A cena em que Joe questiona o interesse de 22 por música dizendo que ela só ficou interessada por estar no corpo dele, aborda o quanto nossas características genéticas também podem influenciar na formação de nossa personalidade. 

No Pré Vida, a personagem tenta várias coisas, mas não consegue sentir prazer em nada. Pelo menos, não até vivenciar estas coisas de verdade. Cabe a nós respondermos: Quantas coisas vivemos superficialmente? 

É um filme que retrata também quão negativo pode ser ficarmos obcecados por algo. Na animação, quando os humanos ficam fissurados partem para outra dimensão, física e espiritual. Perdem-se em depressões e ansiedades e não são mais reconhecíveis. Viram “monstros”, almas perdidas, desconectando-se de sua mente e corpo, claramente nos vinculando a nossas dores psicológicas. Aborda também as nossas escolhas profissionais, no filme, uma alma perdida retorna com o auxílio do Bicho Grilo, e demite-se, para finalmente sentir-se livre e consciente de si. 
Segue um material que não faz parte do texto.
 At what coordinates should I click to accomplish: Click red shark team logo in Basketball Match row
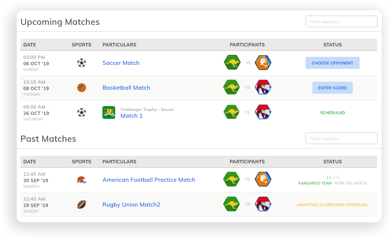pos(263,88)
Muitos de nós nos limitamos a nossa profissão, quando alguém pergunta quem é você, o que você faz, sempre nos resumimos a nossa profissão. Claramente, nossa relação com a vida profissional tem um impacto muito grande em nossos anseios e desejos, e se estamos em algo que não nos encontramos, inevitavelmente, nos perdemos. 

Bicho grilo é outro personagem interessantíssimo. Ajuda as pessoas a se encontrarem, as salva, mas em “seu mundo” não encontra valorização e reconhecimento. Ninguém entende sua arte, mesmo fazendo coisas extraordinárias. Mantem-se desconectado da realidade atual como forma de não sofrer com as interferências externas. Possui um trabalho para sustentar-se em nosso mundo, mas em seu interior a vida é muito mais ampla, possui muito mais significado, e outro propósito que não seja apenas o de sobreviver, e sim o de ajudar.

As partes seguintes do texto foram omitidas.